» **Exercise aim**
Pick out and copy every line of the material below that contains the string "Open". Upper and lower case count, so match the capitals too.
──────── Exercise inputs
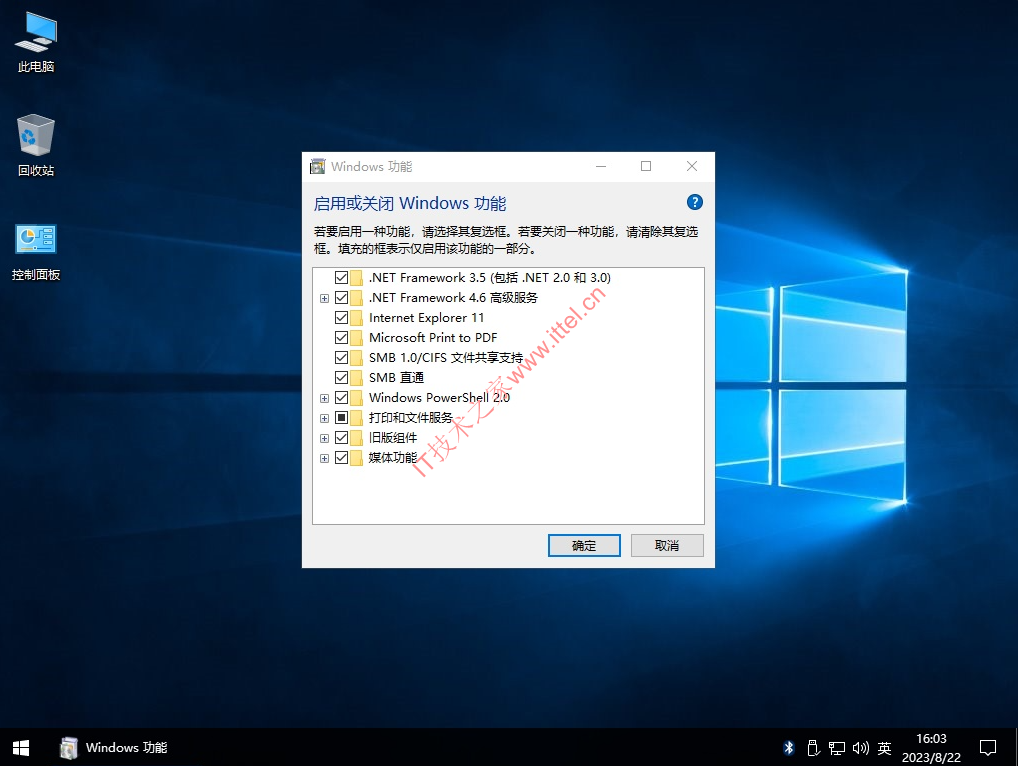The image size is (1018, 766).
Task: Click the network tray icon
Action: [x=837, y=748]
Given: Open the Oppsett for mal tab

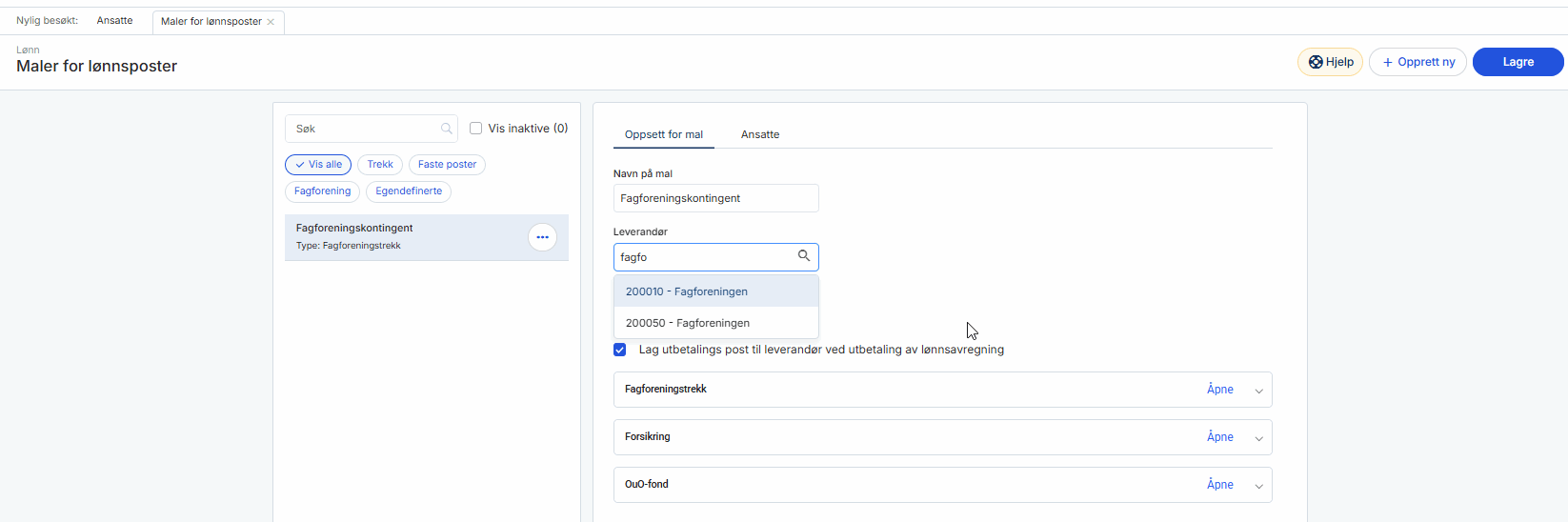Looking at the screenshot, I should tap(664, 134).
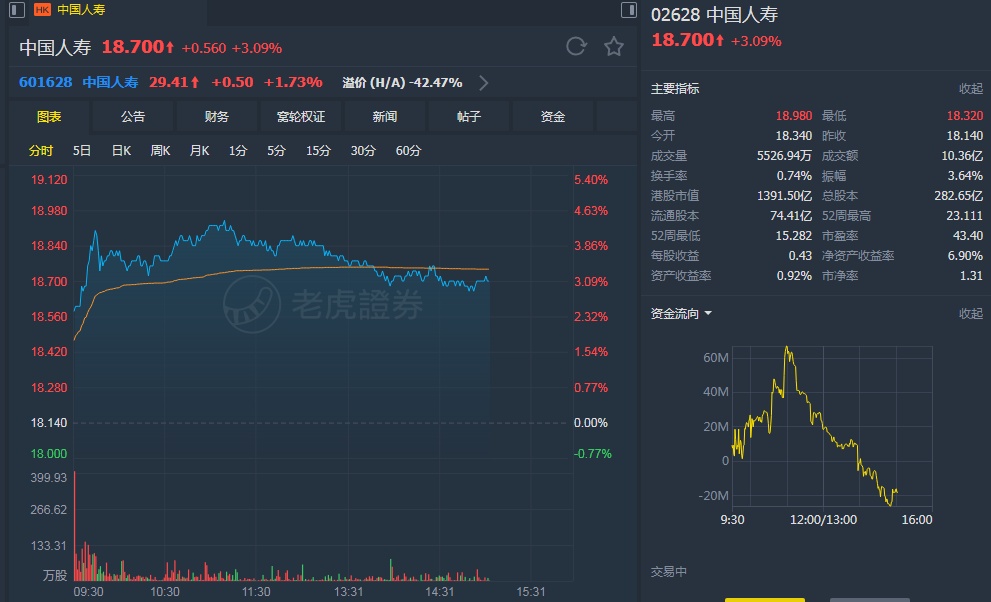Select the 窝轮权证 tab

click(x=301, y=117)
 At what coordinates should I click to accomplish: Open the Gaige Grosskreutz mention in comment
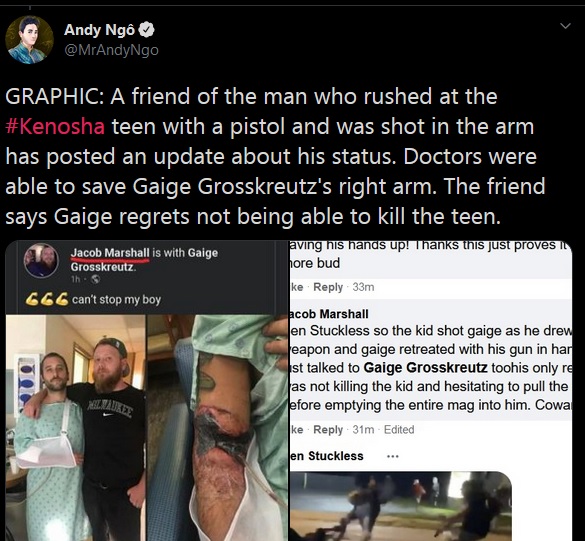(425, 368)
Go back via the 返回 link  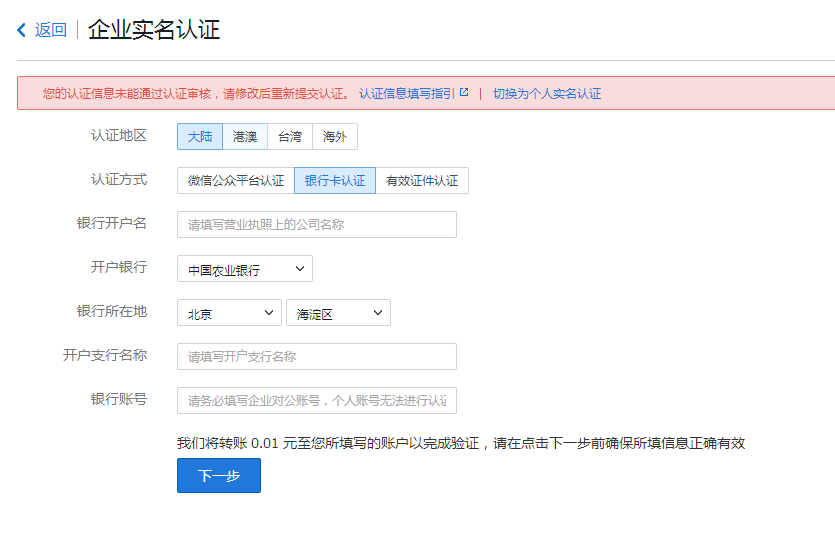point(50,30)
────────────────
» **Solution to the problem**
Given: Open the Oppsett for mal tab
 At what coordinates should I click to accomplish: Open the Gaige Grosskreutz mention in comment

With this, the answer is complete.